LOL he's an idiot. She makes it a hassle for him specifically BECAUSE she's tired of doing those things for him. I'd bet that if she said politely "you can call the school and get the ordering information", he'd throw a fit that she's not helping. The only way to get him to actually do anything is make it more difficult for him to ask her to do it.


+1. She's not his secretary, and he can get the ordering info from the school. He's not "circumventing" her by taking care of his own menial tasks himself. But sure, give him a gold star for figuring out how to obtain school pics of his kid without the assistance of another adult.


First, he'd need to know that the school pics were taken, and that the ordering packet was sent home to the mom. If you're intent on being a B, that might be why your ex-DH avoids communicating with you at all costs.



The idea it’s not possible for a grown ass man to figure out how to add his email to the class notification list is absurd.


He's on the email list. But the photo ordering packet goes home to the mom. She knows this, and instead of sharing the info, creates drama.

So yes, in a toxic situation, the ex must follow the calendar to find out when picture day is, call the school to get the photo order info. So that's what he does.

In a normal, healthy situation, mom would receive the photo order packet, simply take a pic of the info and forward.

The fact that you're hurling insults tells me all I need to know about what kind of situation you have.



I'm one of the PPs you responded to. My situation is that I share 50/50 custody, so often things sent home like photo packets go to my xH. Rather than expect my xH to do everything for me, I:

-have bookmarked the calendar and check it weekly so I know what to expect and when
-keep a rough idea of when things are sent out, such as I know the snack assignment calendar is sent at the beginning of the month, so if the copy doesn't come to me I contact the school for a copy
-am on the email list, text message list, in the FB group, and have my own login for the website. Yes, I had to actually sign up for all of these myself since dad was put as the default. All the information I need is on these, including school photo information.
-if I'm unclear on something, I contact the teacher, front desk, or principal

This is all just basic parenting. I don't need my xH to do it for me.


Oh - I get it now. Because he asked for photo order information that one time, you think that he doesn't do any of this stuff. You're wrong.

Whether or not you think it was reasonable for him to ask (and I do, since it was a physical piece of paper that only she received, which is the type of thing she's supposed to share under agreement), her response to the request was NOT reasonable, and that's why he tries never to communicate with her.

Anonymous
Anonymous wrote:"I know that DC's relationship with him will suffer ..."

OP, you better think long and hard about this. You are knowingly admitting your son will SUFFER because you don't like the way your ex communicates/doesn't communicate with you.

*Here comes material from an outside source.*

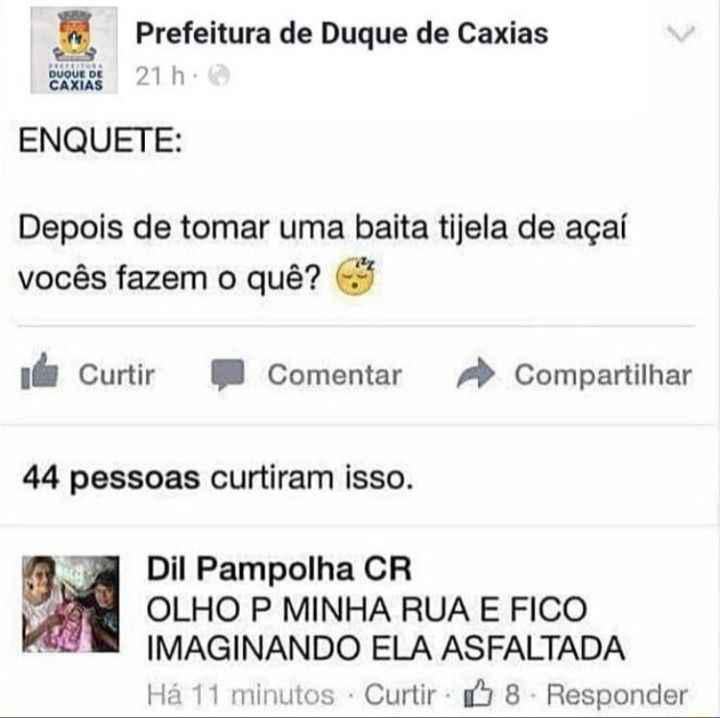Click the 21 h post timestamp
Image resolution: width=720 pixels, height=718 pixels.
(x=160, y=76)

Your son's relationship with his father (no matter how flawed you may think it is) is fundamental to his healthy development. Why do you want to damage your son that way?

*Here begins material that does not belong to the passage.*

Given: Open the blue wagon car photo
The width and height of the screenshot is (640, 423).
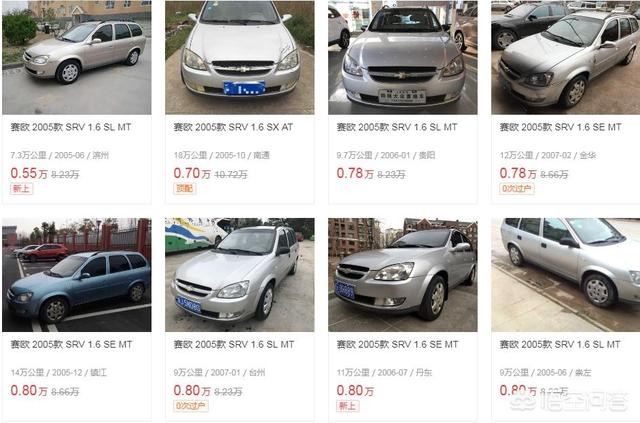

+1 What is your priority, OP? Your post and all of your responses (through page 4) show that you are doing this because of you, not your kid. When you start talking about your kid more and you less then I'll be able to respect you on this topic. Right now I can only feel really badly for your son that you are so immature that you're willing to derail his relationship with his father to feed your own ego. That's a pretty shi77y way to treat your kid.